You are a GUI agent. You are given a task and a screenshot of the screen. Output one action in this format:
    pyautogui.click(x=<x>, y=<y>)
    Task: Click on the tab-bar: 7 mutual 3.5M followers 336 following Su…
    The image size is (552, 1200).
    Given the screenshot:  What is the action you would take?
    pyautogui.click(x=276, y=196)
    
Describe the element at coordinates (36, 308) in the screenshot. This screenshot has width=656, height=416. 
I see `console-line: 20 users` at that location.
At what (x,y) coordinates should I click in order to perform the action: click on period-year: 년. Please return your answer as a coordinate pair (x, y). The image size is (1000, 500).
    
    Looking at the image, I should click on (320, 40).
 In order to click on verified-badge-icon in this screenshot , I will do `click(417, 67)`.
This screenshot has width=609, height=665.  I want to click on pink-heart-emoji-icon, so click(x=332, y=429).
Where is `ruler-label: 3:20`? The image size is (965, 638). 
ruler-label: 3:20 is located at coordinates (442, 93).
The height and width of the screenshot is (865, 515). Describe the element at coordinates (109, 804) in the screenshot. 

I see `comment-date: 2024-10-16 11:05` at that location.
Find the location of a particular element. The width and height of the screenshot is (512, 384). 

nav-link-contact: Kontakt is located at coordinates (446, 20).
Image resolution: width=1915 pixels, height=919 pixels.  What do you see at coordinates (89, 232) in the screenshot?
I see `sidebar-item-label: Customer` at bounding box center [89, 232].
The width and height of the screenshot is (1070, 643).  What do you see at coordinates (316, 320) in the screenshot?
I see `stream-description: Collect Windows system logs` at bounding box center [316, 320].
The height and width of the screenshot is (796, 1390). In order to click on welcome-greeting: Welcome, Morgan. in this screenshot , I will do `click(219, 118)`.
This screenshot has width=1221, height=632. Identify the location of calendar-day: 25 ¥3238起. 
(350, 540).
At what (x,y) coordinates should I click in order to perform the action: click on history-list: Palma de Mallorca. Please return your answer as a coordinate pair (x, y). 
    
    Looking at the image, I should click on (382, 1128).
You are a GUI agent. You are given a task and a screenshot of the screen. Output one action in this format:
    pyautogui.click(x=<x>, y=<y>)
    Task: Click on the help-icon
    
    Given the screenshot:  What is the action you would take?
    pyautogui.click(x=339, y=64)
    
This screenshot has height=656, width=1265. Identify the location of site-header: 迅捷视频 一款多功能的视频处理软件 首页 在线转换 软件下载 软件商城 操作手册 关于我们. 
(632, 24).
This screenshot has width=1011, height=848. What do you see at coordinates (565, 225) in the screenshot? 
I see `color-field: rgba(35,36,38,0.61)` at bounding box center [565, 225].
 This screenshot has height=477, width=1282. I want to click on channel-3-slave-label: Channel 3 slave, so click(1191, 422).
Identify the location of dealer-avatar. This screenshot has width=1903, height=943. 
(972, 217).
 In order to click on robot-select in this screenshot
============================================================
PROBLEM STATEMENT: Rewrite all of the records above, replacing "image size" with "screen size" and leaving everything else unchanged.

RESPONSE:
You are a GUI agent. You are given a task and a screenshot of the screen. Output one action in this format:
    pyautogui.click(x=<x>, y=<y>)
    Task: Click on the tab-bar: 7 mutual 3.5M followers 336 following Su…
    The screen size is (552, 1200).
    Given the screenshot:  What is the action you would take?
    pyautogui.click(x=276, y=196)
    
Describe the element at coordinates (36, 308) in the screenshot. This screenshot has width=656, height=416. 
I see `console-line: 20 users` at that location.
At what (x,y) coordinates should I click in order to perform the action: click on period-year: 년. Please return your answer as a coordinate pair (x, y). The screen size is (1000, 500).
    
    Looking at the image, I should click on (320, 40).
 In order to click on verified-badge-icon in this screenshot , I will do `click(417, 67)`.
This screenshot has width=609, height=665.  I want to click on pink-heart-emoji-icon, so click(x=332, y=429).
Where is `ruler-label: 3:20`? The screen size is (965, 638). 
ruler-label: 3:20 is located at coordinates (442, 93).
The height and width of the screenshot is (865, 515). Describe the element at coordinates (109, 804) in the screenshot. 

I see `comment-date: 2024-10-16 11:05` at that location.
Find the location of a particular element. The width and height of the screenshot is (512, 384). 

nav-link-contact: Kontakt is located at coordinates (446, 20).
Image resolution: width=1915 pixels, height=919 pixels.  What do you see at coordinates (89, 232) in the screenshot?
I see `sidebar-item-label: Customer` at bounding box center [89, 232].
The width and height of the screenshot is (1070, 643).  What do you see at coordinates (316, 320) in the screenshot?
I see `stream-description: Collect Windows system logs` at bounding box center [316, 320].
The height and width of the screenshot is (796, 1390). In order to click on welcome-greeting: Welcome, Morgan. in this screenshot , I will do `click(219, 118)`.
This screenshot has width=1221, height=632. Identify the location of calendar-day: 25 ¥3238起. 
(350, 540).
At what (x,y) coordinates should I click in order to perform the action: click on history-list: Palma de Mallorca. Please return your answer as a coordinate pair (x, y). 
    
    Looking at the image, I should click on (382, 1128).
You are a GUI agent. You are given a task and a screenshot of the screen. Output one action in this format:
    pyautogui.click(x=<x>, y=<y>)
    Task: Click on the help-icon
    
    Given the screenshot:  What is the action you would take?
    pyautogui.click(x=339, y=64)
    
This screenshot has height=656, width=1265. Identify the location of site-header: 迅捷视频 一款多功能的视频处理软件 首页 在线转换 软件下载 软件商城 操作手册 关于我们. 
(632, 24).
This screenshot has width=1011, height=848. What do you see at coordinates (565, 225) in the screenshot? 
I see `color-field: rgba(35,36,38,0.61)` at bounding box center [565, 225].
 This screenshot has height=477, width=1282. I want to click on channel-3-slave-label: Channel 3 slave, so click(1191, 422).
Identify the location of dealer-avatar. This screenshot has width=1903, height=943. 
(972, 217).
 In order to click on robot-select in this screenshot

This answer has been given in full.